E, se por algum motivo, social ou político, as suas vozes passarem a se encontrar detidas: digam o que pensam, mesmo assim. Mesmo que precisem dizer pelas mãos, pelos olhos, pelos poros, ou por onde for. Porque todos temos algo a dizer, a sentir, a recordar, ou algo porquê lutar. Celebrem palavras que merecem ser celebradas. Ou perdoem, mas não por isso deixem de lutar contra o motivo pelo qual lhe negaram a boca.
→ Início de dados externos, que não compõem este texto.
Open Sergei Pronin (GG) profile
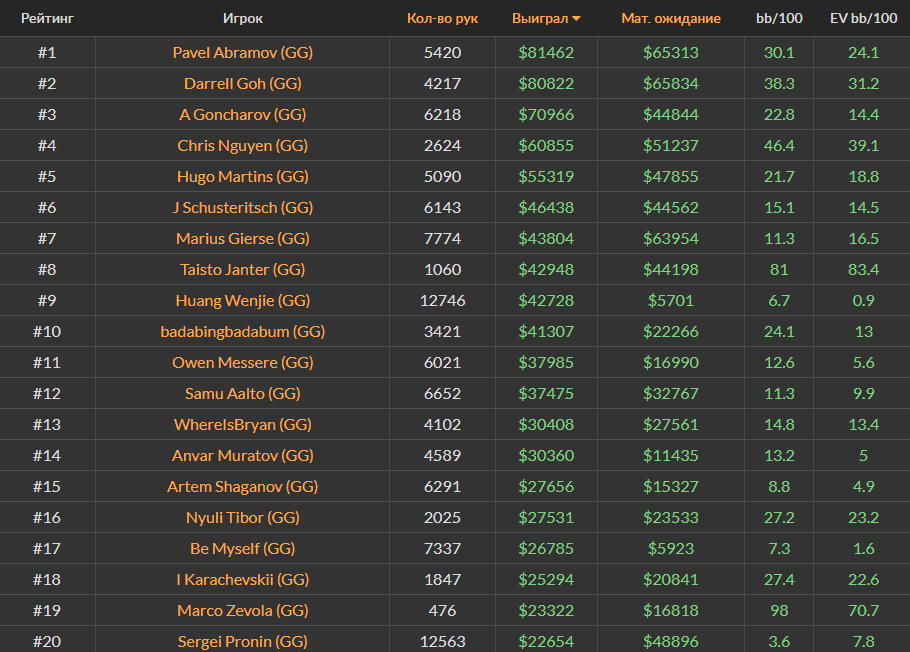This screenshot has height=652, width=910. 242,641
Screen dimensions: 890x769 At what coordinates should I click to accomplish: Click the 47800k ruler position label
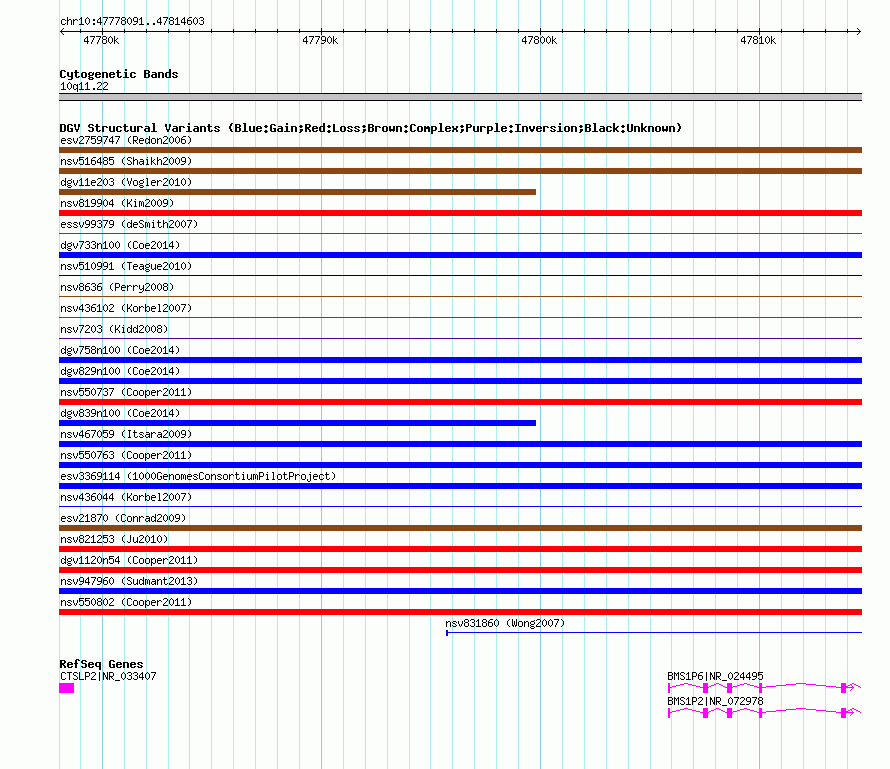tap(539, 40)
As minorias devem lutar; as maiorias devem, até mesmo por empatia, ao menos tender a sentir o que se sentiria caso estivesse na situação ou circunstâncias experimentadas pelas minorias. E não percam tempo: segundo Sêneca, “enquanto adiamos, a vida se vai. Todas as coisas […] nos são alheias; só o tempo é nosso”[5]. Agora é o tempo de vocês. “Apaixonem-se pelo futuro”, queridos e futuros médicos.
Saudades de vocês.
Camila Vasconcelos
(Professora de Bioética DMPS-FMB-UFBA e Advogada em Direito Médico)
[1] Galeano E. O livro dos abraços. 2 ed. Porto Alegre: L&PM, 2011, p. 11.
[2] “Ressentir”, in Dicionário Priberam da Língua Portuguesa [em linha], 2008-2013, http://www.priberam.pt/DLPO/ressentir [consultado em 05-09-2016].
[3] Cunha AG. Dicionário etimológico da língua portuguesa. 4ª ed.
[4] Galeano E. O livro dos abraços. 2 ed. Porto Alegre: L&PM, 2011, p. 23.
[5] Sêneca (ca.4 a.C. – ca. 65 d.C.). Aprendendo a viver. Porto Alegre: L&PM, 2010, p. 15.
*Versão adaptada foi publicada no Jornal Tribuna da Bahia, Salvador, Bahia, impresso, p. 10 – 10, em 16 nov. 2017, com o título “Aula da Saudade – aos quase Deuses”.